→ **EXTRACT TO READ**:
Okay, now the practice of closely held attention is to kind of get a bodily feeling for that feeling you had when you were sitting zazen. A particular kind of satisfying experience. Maybe you feel relaxed or complete or something. Then you see how long during the day you can hold that attention without losing it, even though you stopped as it. And it's almost like a little stream you're following or a golden thread in a fairy tale.

[16:20]

And if you're a mature practitioner, A distraction like, oh, I'd like to listen to the radio or I'd like to maybe do this or that, doesn't come up. But of course, it does come up. But still, for half an hour or 45 minutes, you can keep that feeling while you're making breakfast or doing something. The kind of attention which allows you to do that, we can call closely held attention.

[17:20]

And it's a way, you could say, of taking care of the stream of non-self. Because there's no self-reflection in this feeling of satisfaction. The more you have thoughts like, I had this feeling, then it disappears. So it's a kind of holding to an inner... An inner attentiveness.

[18:47]

In some ways I'm speaking about levels of practice which are both beginning levels of practice. but because it's also preparatory for the most advanced practices, we're at an interface, a conjunction of preliminary practice and advanced practice. So another kind of example is if I look at this bell again, the bell is, of course, me looking at it. So every object is a mind object.

→ **GIVEN INFORMATION**:

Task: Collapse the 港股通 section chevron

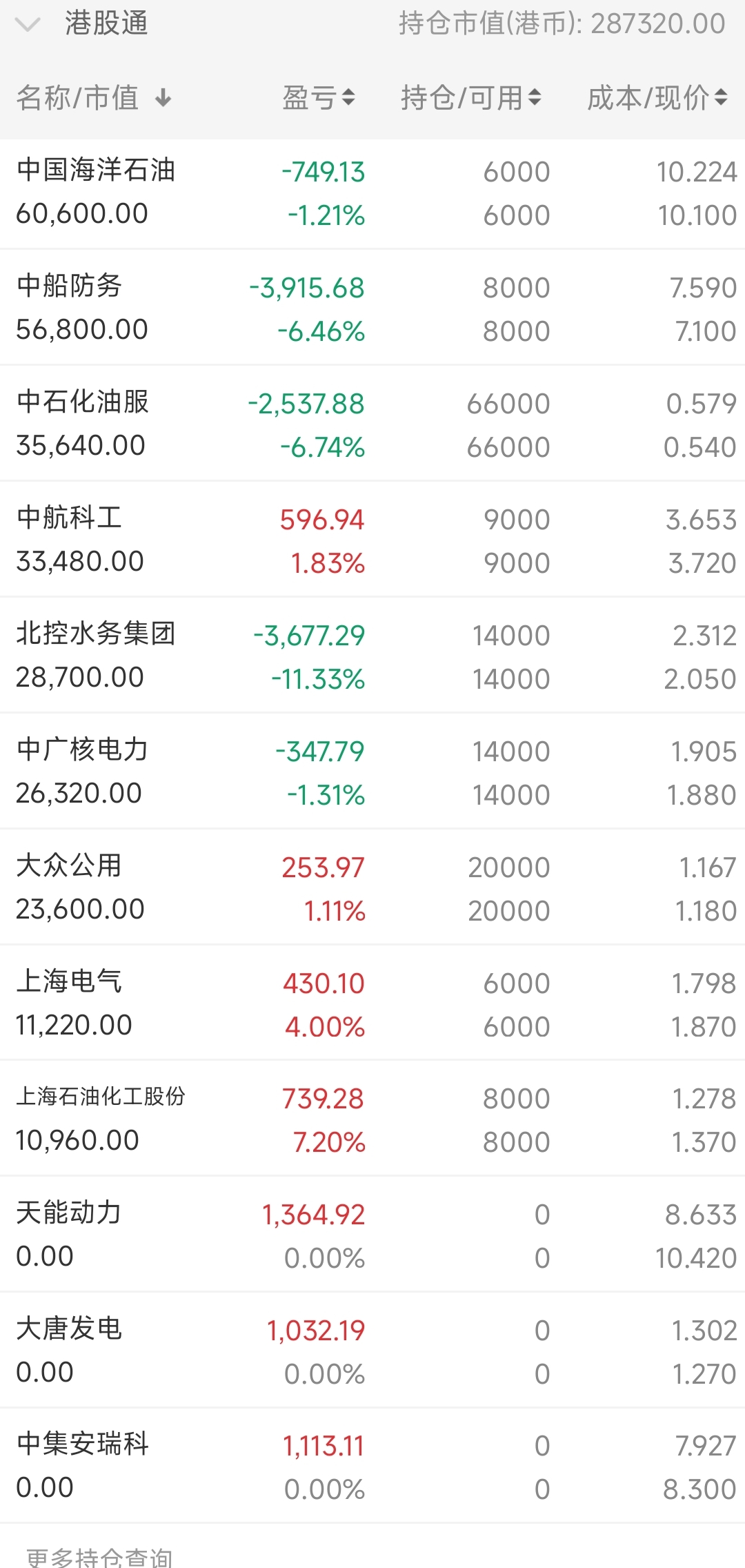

→ **TASK DETAILS**: Extend the transcript on closely held attention, picking up right after "So every object is a mind object."

→ **RESULT FOR THIS TASK**:
[20:08]

Okay, so it's the mind seeing the object or the senses experiencing the object. So a basic practice of Buddhism is to make the senses feeling or knowing the object, also the object of attention. So it's called the simultaneous arising of an object. In other words, simultaneously what arises for a somewhat skillful practitioner is the kind of object of the mind that arises through seeing the object.

[21:12]

ist eine Art von Objekt, das durch den Geist auftaucht, in dem das Objekt auftaucht. And the object. Okay, is that clear? War das klar? Crystal clear. I mean, it must be clear that this object doesn't exist in your sensorium, independent of your sensorium. Es muss ja klar sein, dass dieses Objekt nicht außerhalb In the most ordinary experiences, you only see the object or hardly feel the presence of mind at all. If you're driving a car, and there's somebody in front of you, it's probably not wise to think, well, that's only my mind, etc.

[22:29]

But I can remember in the early days of my practice, I actually had worried about that because I'd be coming into an intersection and I was so much in the midst of mind, it's not just something appearing in my mind, oh no, no, I'd better stop. Okay, so we have the physical object. And we have the mind arising bell. The mind bell. We have the... The physical bell and the mind bell. And perceptually they're inseparable. But you can shift till you emphasize the mind more or the bell more.

[23:35]

Now, as you get more skillful at practice at the craft of practice at closely held attention you can feel the mind knowing the bell. So you can shift more into the feel of the mind knowing the bell. And then the bell is just an appearance. It just appears and it thinks... It's a bell and you can ring it and all that. But you're experiencing it as the mind appearing in the form of a bell.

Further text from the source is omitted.